▶ _DATA SHOWN_:
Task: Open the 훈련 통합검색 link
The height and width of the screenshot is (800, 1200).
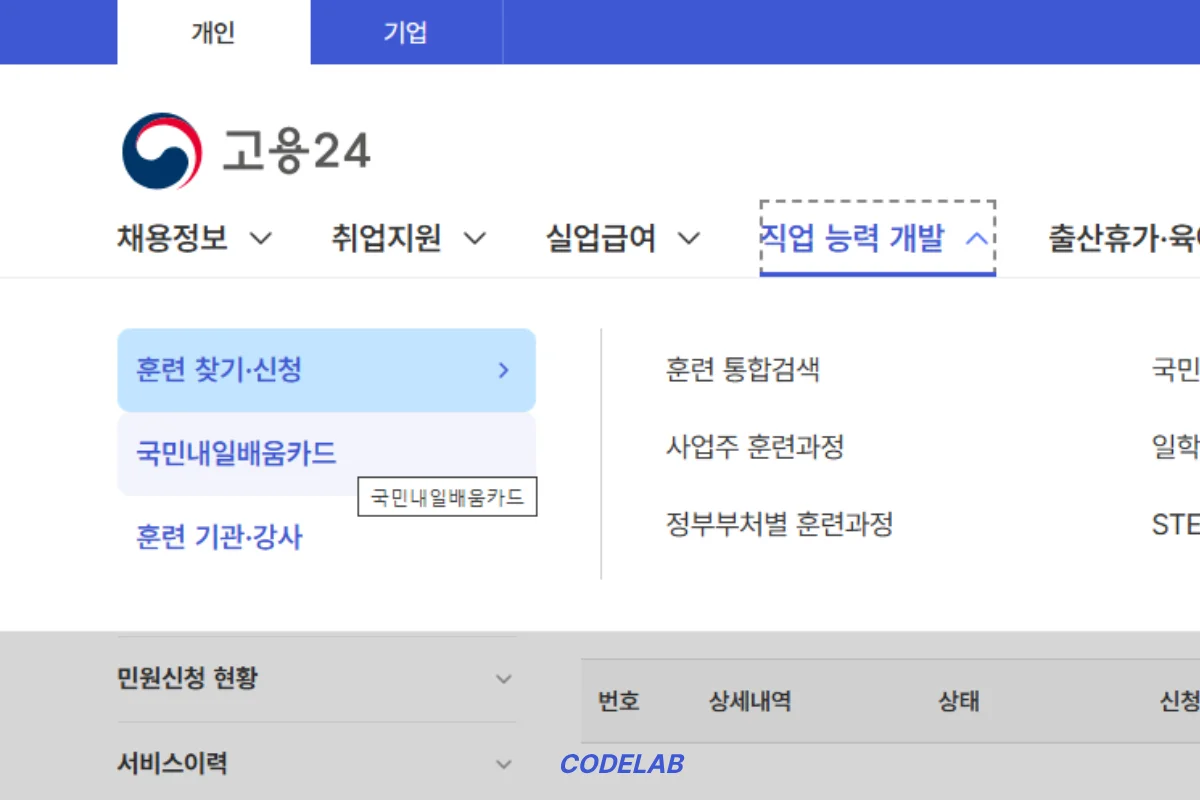Action: (743, 370)
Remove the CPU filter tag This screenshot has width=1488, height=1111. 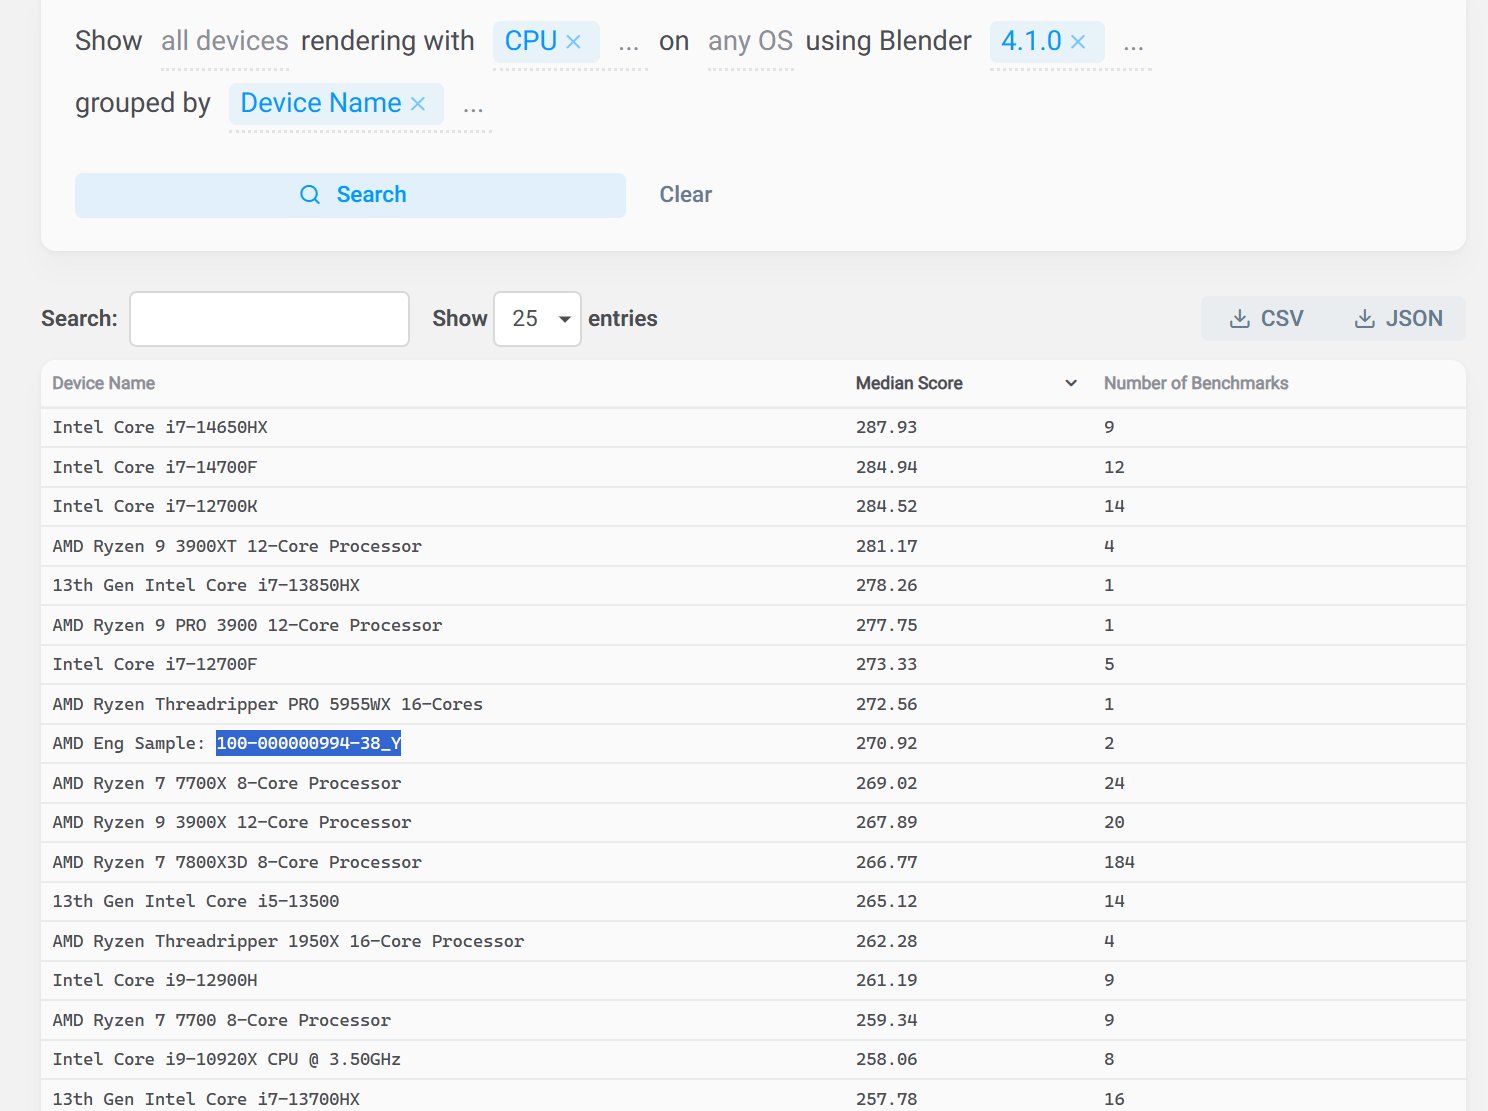(574, 42)
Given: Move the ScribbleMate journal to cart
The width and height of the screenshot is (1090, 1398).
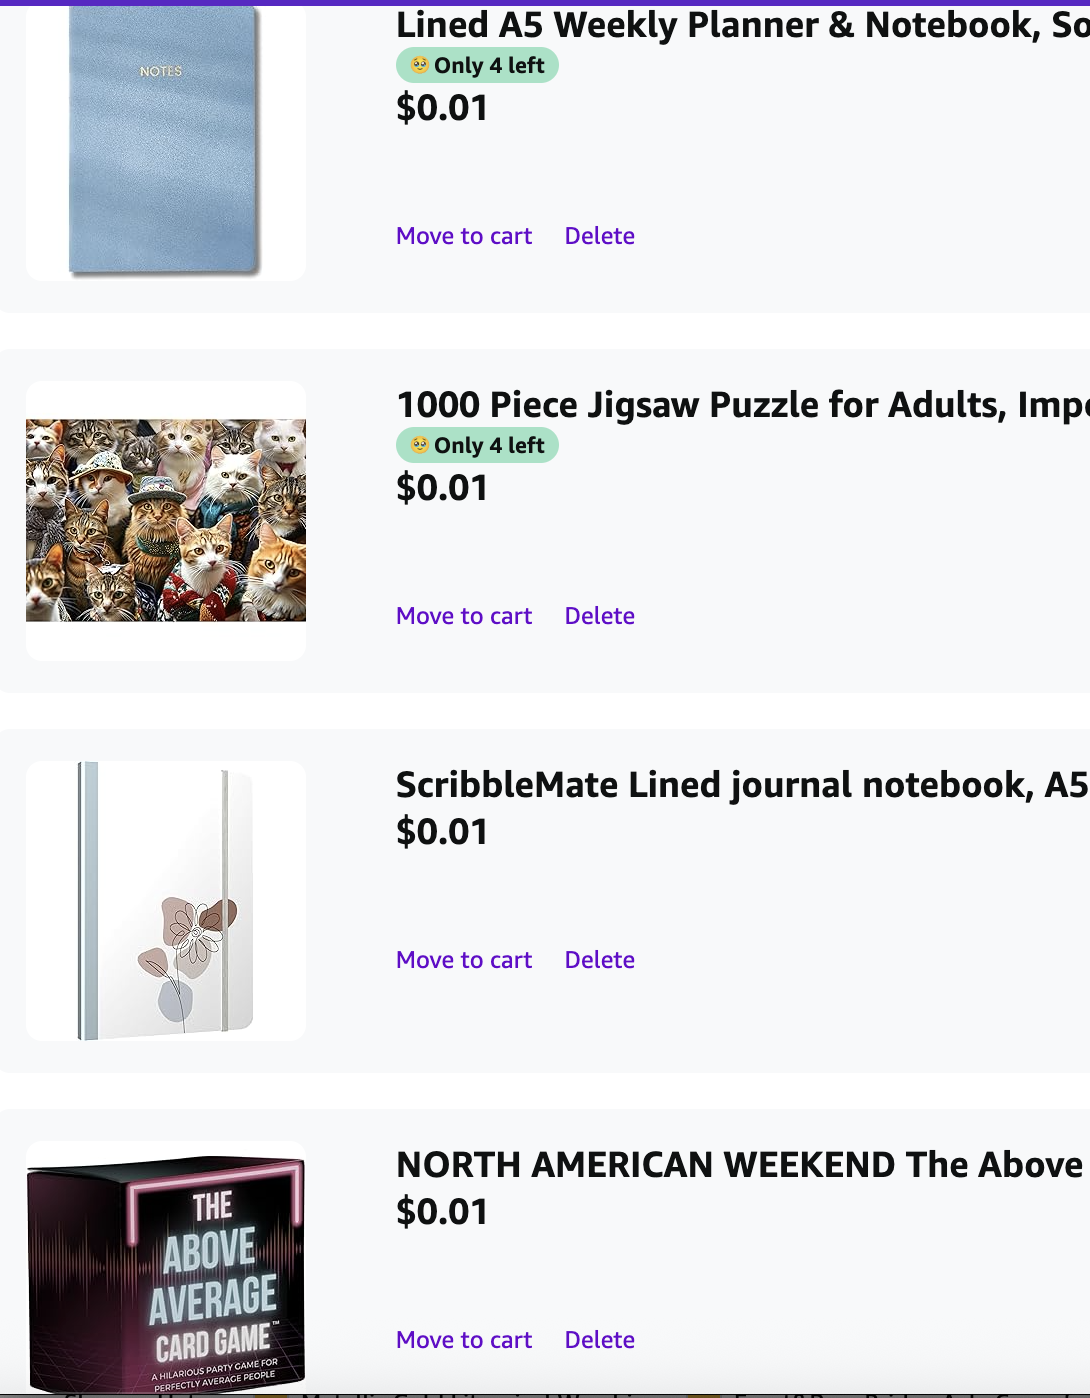Looking at the screenshot, I should click(464, 960).
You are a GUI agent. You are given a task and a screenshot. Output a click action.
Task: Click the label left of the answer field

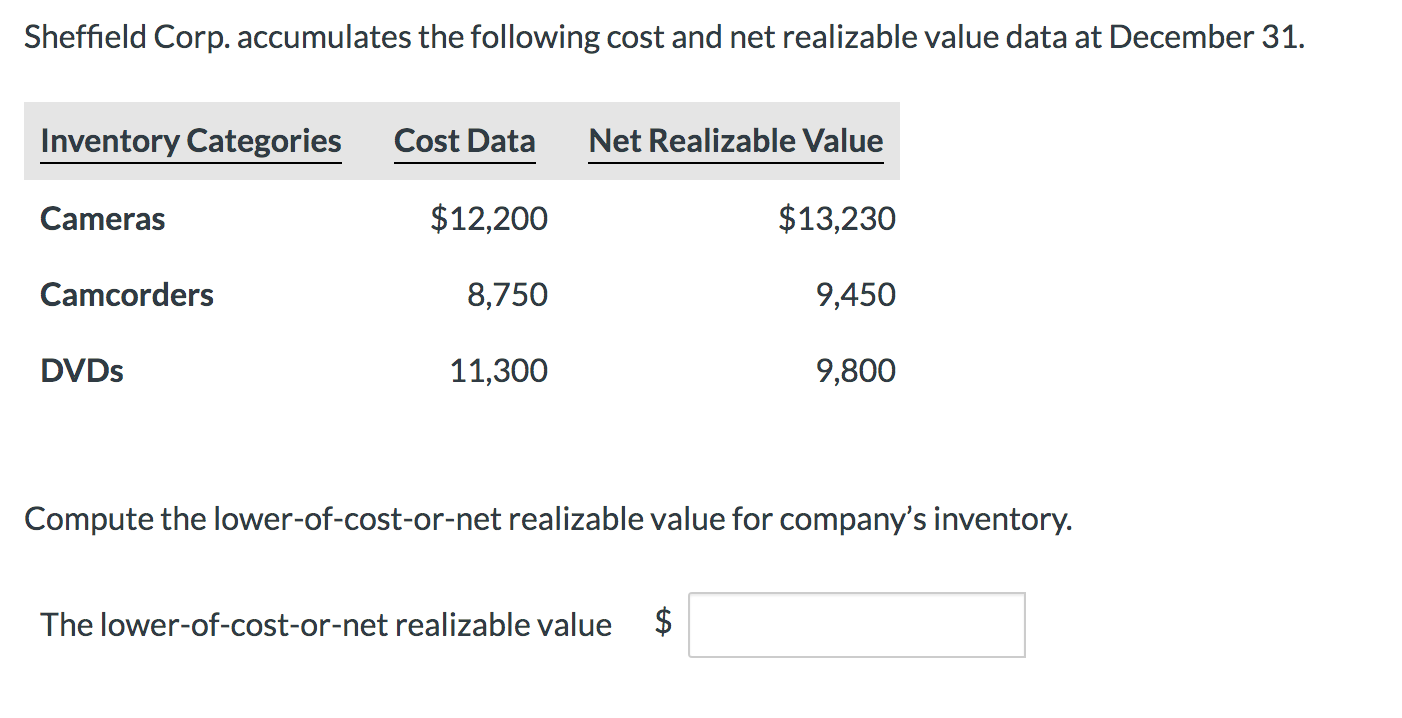pyautogui.click(x=326, y=625)
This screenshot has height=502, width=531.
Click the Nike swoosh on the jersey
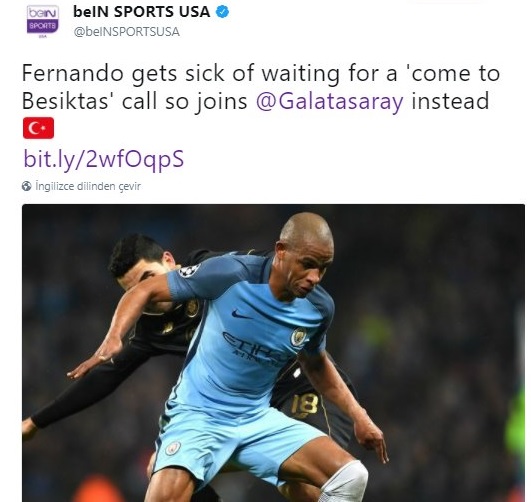pyautogui.click(x=241, y=315)
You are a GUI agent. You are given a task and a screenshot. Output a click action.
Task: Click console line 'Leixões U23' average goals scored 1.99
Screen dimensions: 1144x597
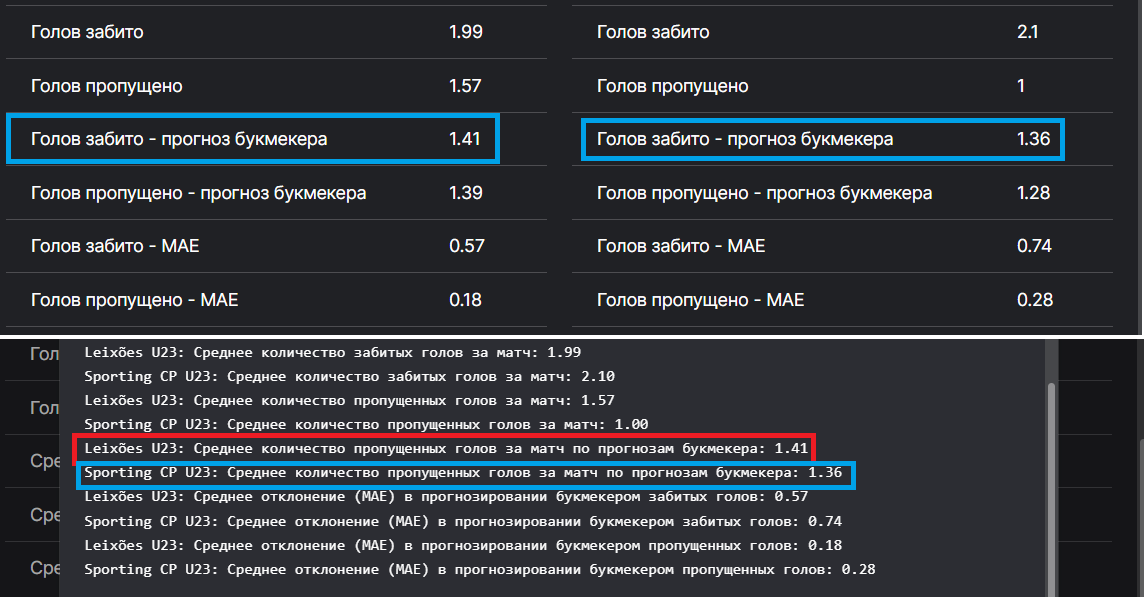tap(332, 352)
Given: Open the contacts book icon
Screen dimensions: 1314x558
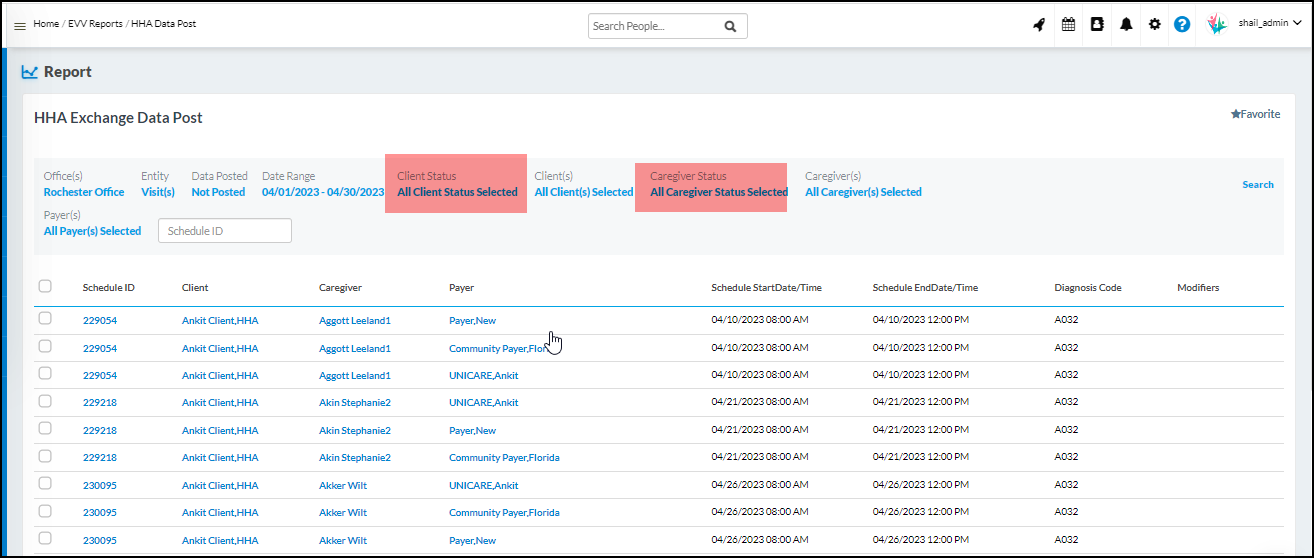Looking at the screenshot, I should coord(1097,25).
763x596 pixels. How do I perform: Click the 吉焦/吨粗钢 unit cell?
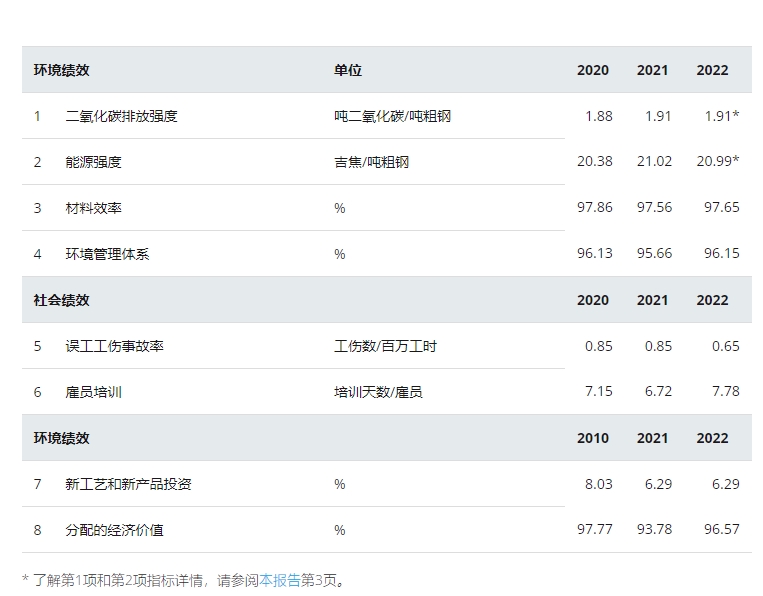371,162
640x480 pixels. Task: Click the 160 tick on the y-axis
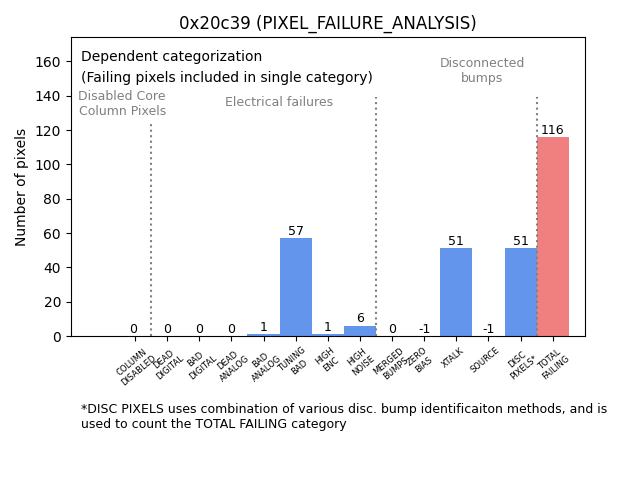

▶ _PROBLEM STATEMENT_: When you reach the line that contains "Task: Click console", start copying the listing word for word and stop only after its last line, without any pictures.

▶ _SOLUTION TO THIS PROBLEM_:
Task: Click console line 'Leixões U23' average goals scored 1.99
Screen dimensions: 1144x597
tap(332, 352)
Given: Open the contacts book icon
Screen dimensions: 1314x558
Looking at the screenshot, I should coord(1097,25).
763x596 pixels. How do I perform: Click the 吉焦/吨粗钢 unit cell?
371,162
640x480 pixels. Task: Click the 160 tick on the y-axis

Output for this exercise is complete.